A rock sled is a little tiny sled with very heavy slides on it, runners made out of two-by material with tin on the bottoms so they’ll slide. They have a cross piece where you can chain the butt of a log, and then it doesn’t dig into the ground when you drag it. That's how she started dragging in logs.

I don’t suppose I was peeling logs then, because I was pretty young. But Fritz peeled logs. How they did it, I don’t know, but they jacked up the cabin and put new, peeled logs under it. Mama raised the roof, literally. This was her project for years.

When she was at Paiute, she didn’t have any problems she couldn’t handle. So we spent a lot of our time at Paiute.

We had a house in East L.A. and Fritz went to school. I was much younger, and I will always remember Audrey and Fritz being there, and my cousin, Beverly. My mother’s brother, Norwin, had two children, Beverly and Dana. He abandoned them completely. Well, their mother abandoned them too. Beverly lived with us off and on for years and years. Dana lived with us for almost five years. During those years Mom was always working on the cabin and we were playing around.

The cabin was in a place called French Gulch. It had no amenities like running water or electricity. In later years we had the first flush toilet on Paiute Mountain. It was an outhouse built up the hill by the mine tunnel. There was water running out of the mine tunnel, so we put a bucket there and the water ran into the bucket. You flushed the toilet with the water in the bucket because Mom had built a toilet with a 55-gallon septic and about 50 feet of leach line. We used it for years and years.

Mom was always working on the cabin. Mystical. In those years it wasn’t mythical or mystical. It was just where we lived. We played around and as we got older we took longer trips. We’d go walking, Audrey and Beverly and Fritz were older than I. How far we wandered! You know, I don’t ever remember being told to stay home.

Audrey and Fritz and Beverly built themselves a little log cabin down the creek a ways out of logs laid cross ways. It had a door and a roof on it and, of course, this was their play house.
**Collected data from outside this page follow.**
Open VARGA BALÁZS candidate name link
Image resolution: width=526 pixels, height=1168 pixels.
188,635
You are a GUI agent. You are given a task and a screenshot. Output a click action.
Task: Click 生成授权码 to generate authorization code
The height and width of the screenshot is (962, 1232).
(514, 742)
But I wanted to play there too. It was, “Oh, Joanne, go back, go back. You’re not welcome. Beat it.” And finally they said, “Look, if we build you a cabin out of boards and rock up on the mine dump, (across the creek and up the road three- or four-hundred yards, oh, maybe not that far, but a long ways away) you’ll stay away from ours.” Some place there’s a piece of paper. My cousin Beverly had a legal mind. She’s the one who wrote it up and we all signed it.
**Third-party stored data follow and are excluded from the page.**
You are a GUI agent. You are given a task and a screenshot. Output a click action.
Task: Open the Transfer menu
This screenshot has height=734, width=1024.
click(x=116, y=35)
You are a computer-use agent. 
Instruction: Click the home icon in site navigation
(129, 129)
So they built me my cabin, and you can guess what happened. I didn’t want to be up there by myself.

We lived there for years and years and years. I had adventures with the horses. We had to shoot our own meat when we were there, so there was a lot of hunting done. Beverly wasn’t living with us then, but I think by the time I was ten years old I was carrying a gun. The rules were really, really rigid.

I remember one spring when I was around twelve (1946). Ammunition was expensive, but every spring we all got to shoot off two or three shots at some cans across the creek to warm up and sight the guns in. And sight ourselves in. I hit the can and I turned around and yelled, “I got it!” As I turned, the gun fanned across other people. I will never forget that because I was upstairs and in bed and I didn’t get to speak to anybody until next morning. Never, never forgot it. Wonderful lesson.

We had guns in the house. We had a 25.20, which my brother bought about the end of the Second World War with some money he’d saved from a paper route. And we had the 30.30 and we had a 4-10 shotgun. And the 22s came and went. My father had a Colt Woodsman .22 semi-automatic, which was the gun of choice for packing. Those guns always sat there loaded, and we all knew they were loaded. It was never a problem with any of us kids. Never a problem. And if we had an accident with a gun, we never told anybody about it, that’s for damn sure.